Collected data
####################
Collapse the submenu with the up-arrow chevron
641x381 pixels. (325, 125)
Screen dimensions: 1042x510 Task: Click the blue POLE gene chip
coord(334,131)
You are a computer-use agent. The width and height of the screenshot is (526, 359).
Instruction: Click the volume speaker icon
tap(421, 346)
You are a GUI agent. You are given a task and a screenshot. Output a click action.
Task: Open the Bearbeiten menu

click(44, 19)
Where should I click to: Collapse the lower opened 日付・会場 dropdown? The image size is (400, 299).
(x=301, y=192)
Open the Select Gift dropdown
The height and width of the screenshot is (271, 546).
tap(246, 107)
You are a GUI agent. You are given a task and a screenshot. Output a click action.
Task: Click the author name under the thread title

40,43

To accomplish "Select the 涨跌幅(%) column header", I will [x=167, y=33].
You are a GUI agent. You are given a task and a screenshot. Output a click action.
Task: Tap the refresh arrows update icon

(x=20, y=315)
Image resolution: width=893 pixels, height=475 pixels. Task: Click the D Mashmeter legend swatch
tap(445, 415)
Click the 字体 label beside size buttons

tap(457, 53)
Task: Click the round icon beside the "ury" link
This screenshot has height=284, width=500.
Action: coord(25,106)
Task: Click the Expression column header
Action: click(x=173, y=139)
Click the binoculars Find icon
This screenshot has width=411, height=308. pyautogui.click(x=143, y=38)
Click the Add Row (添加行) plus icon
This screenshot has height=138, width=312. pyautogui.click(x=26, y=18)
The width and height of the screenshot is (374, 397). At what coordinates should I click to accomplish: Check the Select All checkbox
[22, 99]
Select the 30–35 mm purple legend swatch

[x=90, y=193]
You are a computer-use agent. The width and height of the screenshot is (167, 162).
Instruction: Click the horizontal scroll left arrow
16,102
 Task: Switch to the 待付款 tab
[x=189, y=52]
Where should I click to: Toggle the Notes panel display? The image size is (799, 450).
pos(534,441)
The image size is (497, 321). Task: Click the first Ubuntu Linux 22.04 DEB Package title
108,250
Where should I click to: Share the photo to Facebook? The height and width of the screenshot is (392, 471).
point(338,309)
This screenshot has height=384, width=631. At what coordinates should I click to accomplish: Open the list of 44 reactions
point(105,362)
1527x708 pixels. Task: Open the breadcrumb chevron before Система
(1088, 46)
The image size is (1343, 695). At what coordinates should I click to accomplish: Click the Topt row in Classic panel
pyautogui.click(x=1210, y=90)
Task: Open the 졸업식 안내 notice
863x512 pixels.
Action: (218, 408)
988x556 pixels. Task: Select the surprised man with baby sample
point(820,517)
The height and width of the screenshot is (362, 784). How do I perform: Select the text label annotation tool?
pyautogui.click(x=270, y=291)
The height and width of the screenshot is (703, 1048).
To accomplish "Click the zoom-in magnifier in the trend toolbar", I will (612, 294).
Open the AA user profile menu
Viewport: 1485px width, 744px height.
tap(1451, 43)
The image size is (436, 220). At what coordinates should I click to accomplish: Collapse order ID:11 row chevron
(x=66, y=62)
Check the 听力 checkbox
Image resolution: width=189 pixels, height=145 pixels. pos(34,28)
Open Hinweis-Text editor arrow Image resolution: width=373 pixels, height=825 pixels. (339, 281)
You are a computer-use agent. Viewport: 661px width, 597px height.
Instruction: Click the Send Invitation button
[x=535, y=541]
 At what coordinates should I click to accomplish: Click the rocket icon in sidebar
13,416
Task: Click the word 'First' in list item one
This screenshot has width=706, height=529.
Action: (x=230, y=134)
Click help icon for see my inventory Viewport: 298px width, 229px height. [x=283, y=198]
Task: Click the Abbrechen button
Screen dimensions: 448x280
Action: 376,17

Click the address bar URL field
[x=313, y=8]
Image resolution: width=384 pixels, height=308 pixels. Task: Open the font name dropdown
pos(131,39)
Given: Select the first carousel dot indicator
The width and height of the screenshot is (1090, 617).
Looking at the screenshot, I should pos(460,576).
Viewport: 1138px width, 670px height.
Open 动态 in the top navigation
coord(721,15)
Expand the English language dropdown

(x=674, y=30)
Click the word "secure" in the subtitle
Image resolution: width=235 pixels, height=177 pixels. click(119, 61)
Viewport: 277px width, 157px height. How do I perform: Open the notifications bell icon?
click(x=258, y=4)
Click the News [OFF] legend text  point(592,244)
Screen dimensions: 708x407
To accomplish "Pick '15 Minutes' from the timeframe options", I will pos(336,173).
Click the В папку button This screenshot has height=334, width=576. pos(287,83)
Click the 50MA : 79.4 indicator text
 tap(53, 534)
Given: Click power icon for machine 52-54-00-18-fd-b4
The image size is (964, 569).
####################
= Work to be completed =
Please output all of the entries without changing a single character.

= Answer to the exercise =
Collapse the submenu with the up-arrow chevron
641x381 pixels. (325, 125)
Screen dimensions: 1042x510 Task: Click the blue POLE gene chip
coord(334,131)
You are a computer-use agent. The width and height of the screenshot is (526, 359).
Instruction: Click the volume speaker icon
tap(421, 346)
You are a GUI agent. You are given a task and a screenshot. Output a click action.
Task: Open the Bearbeiten menu

click(44, 19)
Where should I click to: Collapse the lower opened 日付・会場 dropdown? The image size is (400, 299).
(x=301, y=192)
Open the Select Gift dropdown
The height and width of the screenshot is (271, 546).
tap(246, 107)
You are a GUI agent. You are given a task and a screenshot. Output a click action.
Task: Click the author name under the thread title

40,43

To accomplish "Select the 涨跌幅(%) column header", I will [x=167, y=33].
You are a GUI agent. You are given a task and a screenshot. Output a click action.
Task: Tap the refresh arrows update icon

(x=20, y=315)
Image resolution: width=893 pixels, height=475 pixels. Task: Click the D Mashmeter legend swatch
tap(445, 415)
Click the 字体 label beside size buttons

tap(457, 53)
Task: Click the round icon beside the "ury" link
This screenshot has height=284, width=500.
Action: coord(25,106)
Task: Click the Expression column header
Action: click(x=173, y=139)
Click the binoculars Find icon
This screenshot has width=411, height=308. pyautogui.click(x=143, y=38)
Click the Add Row (添加行) plus icon
This screenshot has height=138, width=312. pyautogui.click(x=26, y=18)
The width and height of the screenshot is (374, 397). At what coordinates should I click to accomplish: Check the Select All checkbox
[22, 99]
Select the 30–35 mm purple legend swatch

[x=90, y=193]
You are a computer-use agent. The width and height of the screenshot is (167, 162).
Instruction: Click the horizontal scroll left arrow
16,102
 Task: Switch to the 待付款 tab
[x=189, y=52]
Where should I click to: Toggle the Notes panel display? The image size is (799, 450).
pos(534,441)
The image size is (497, 321). Task: Click the first Ubuntu Linux 22.04 DEB Package title
108,250
Where should I click to: Share the photo to Facebook? The height and width of the screenshot is (392, 471).
point(338,309)
This screenshot has height=384, width=631. At what coordinates should I click to accomplish: Open the list of 44 reactions
point(105,362)
1527x708 pixels. Task: Open the breadcrumb chevron before Система
(1088, 46)
The image size is (1343, 695). At what coordinates should I click to accomplish: Click the Topt row in Classic panel
pyautogui.click(x=1210, y=90)
Task: Open the 졸업식 안내 notice
863x512 pixels.
Action: (218, 408)
988x556 pixels. Task: Select the surprised man with baby sample
point(820,517)
The height and width of the screenshot is (362, 784). How do I perform: Select the text label annotation tool?
pyautogui.click(x=270, y=291)
The height and width of the screenshot is (703, 1048).
To accomplish "Click the zoom-in magnifier in the trend toolbar", I will (612, 294).
Open the AA user profile menu
Viewport: 1485px width, 744px height.
tap(1451, 43)
The image size is (436, 220). At what coordinates should I click to accomplish: Collapse order ID:11 row chevron
(x=66, y=62)
Check the 听力 checkbox
Image resolution: width=189 pixels, height=145 pixels. pos(34,28)
Open Hinweis-Text editor arrow Image resolution: width=373 pixels, height=825 pixels. (339, 281)
You are a computer-use agent. Viewport: 661px width, 597px height.
Instruction: Click the Send Invitation button
[x=535, y=541]
 At what coordinates should I click to accomplish: Click the rocket icon in sidebar
13,416
Task: Click the word 'First' in list item one
This screenshot has width=706, height=529.
Action: (x=230, y=134)
Click help icon for see my inventory Viewport: 298px width, 229px height. [x=283, y=198]
Task: Click the Abbrechen button
Screen dimensions: 448x280
Action: 376,17

Click the address bar URL field
[x=313, y=8]
Image resolution: width=384 pixels, height=308 pixels. Task: Open the font name dropdown
pos(131,39)
Given: Select the first carousel dot indicator
The width and height of the screenshot is (1090, 617).
Looking at the screenshot, I should pos(460,576).
Viewport: 1138px width, 670px height.
Open 动态 in the top navigation
coord(721,15)
Expand the English language dropdown

(x=674, y=30)
Click the word "secure" in the subtitle
Image resolution: width=235 pixels, height=177 pixels. click(119, 61)
Viewport: 277px width, 157px height. How do I perform: Open the notifications bell icon?
click(x=258, y=4)
Click the News [OFF] legend text  point(592,244)
Screen dimensions: 708x407
To accomplish "Pick '15 Minutes' from the timeframe options", I will pos(336,173).
Click the В папку button This screenshot has height=334, width=576. pos(287,83)
Click the 50MA : 79.4 indicator text
 tap(53, 534)
Given: Click power icon for machine 52-54-00-18-fd-b4
The image size is (964, 569).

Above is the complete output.